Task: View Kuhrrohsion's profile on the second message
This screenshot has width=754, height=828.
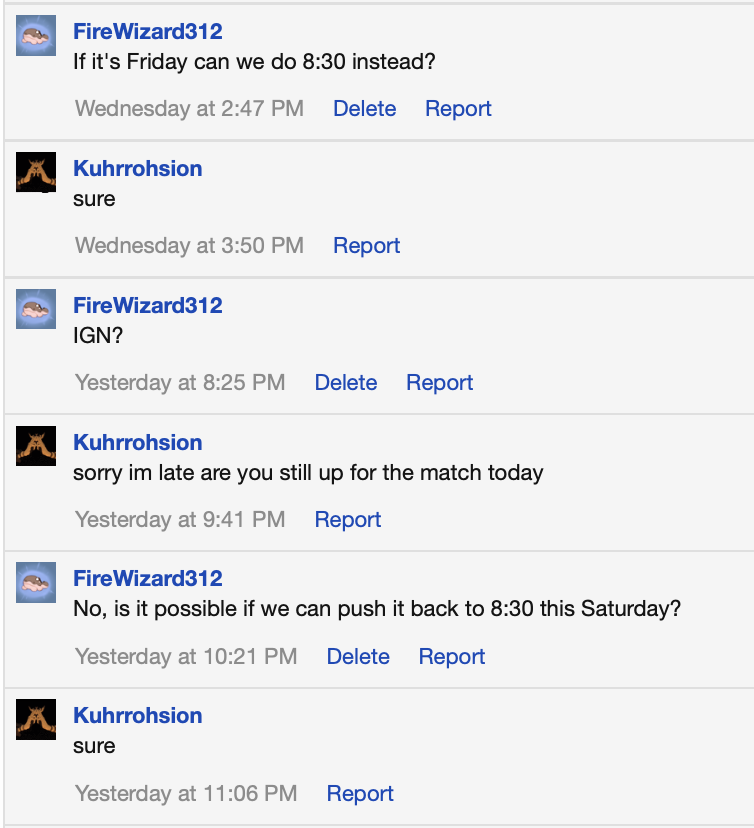Action: point(137,168)
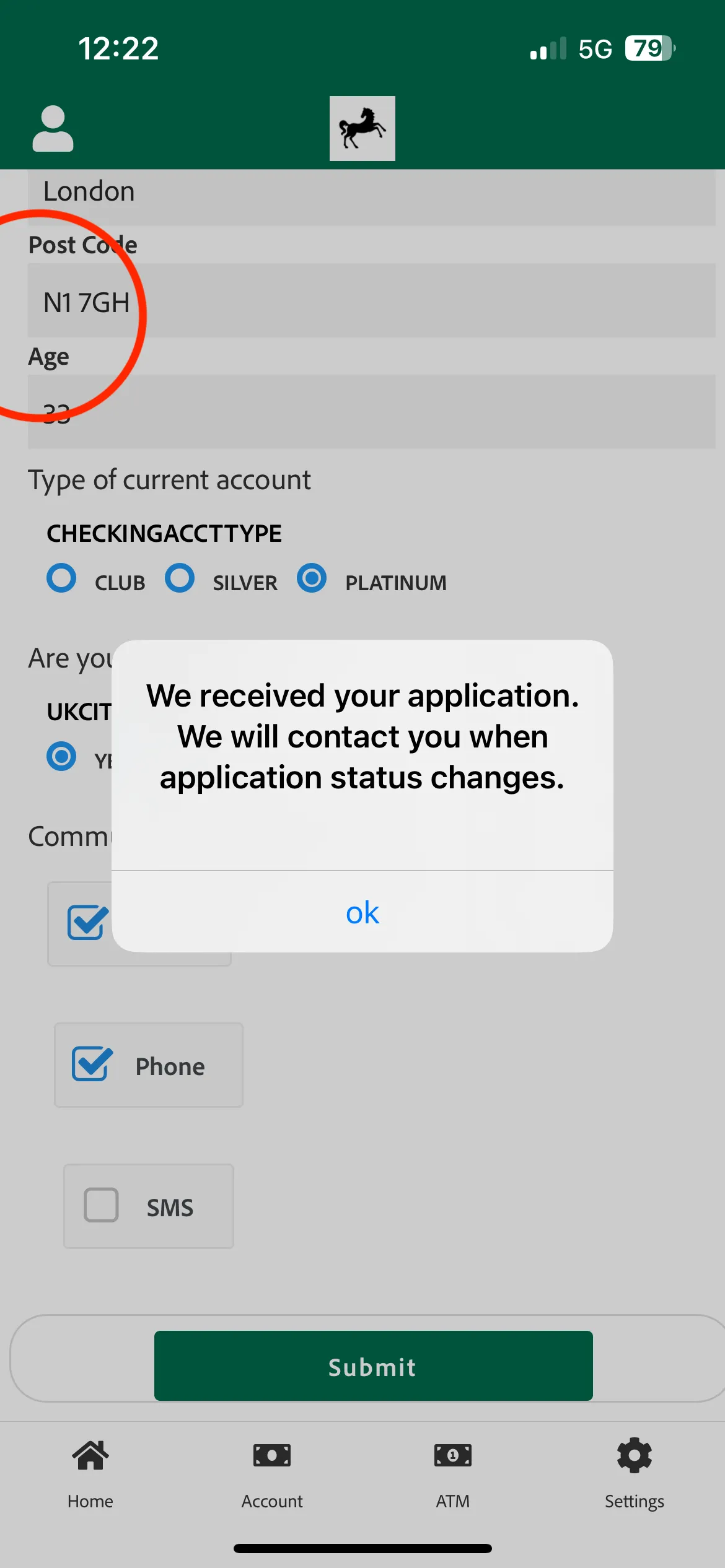The image size is (725, 1568).
Task: Edit the Post Code field N1 7GH
Action: coord(372,300)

● **Your instructions**: With the pictures removed, please retype each record exactly.

● **Solution**:
Task: View Kuhrrohsion's profile on the second message
This screenshot has width=754, height=828.
Action: point(137,168)
The image size is (725, 1568).
Task: Edit the Post Code field N1 7GH
Action: coord(372,300)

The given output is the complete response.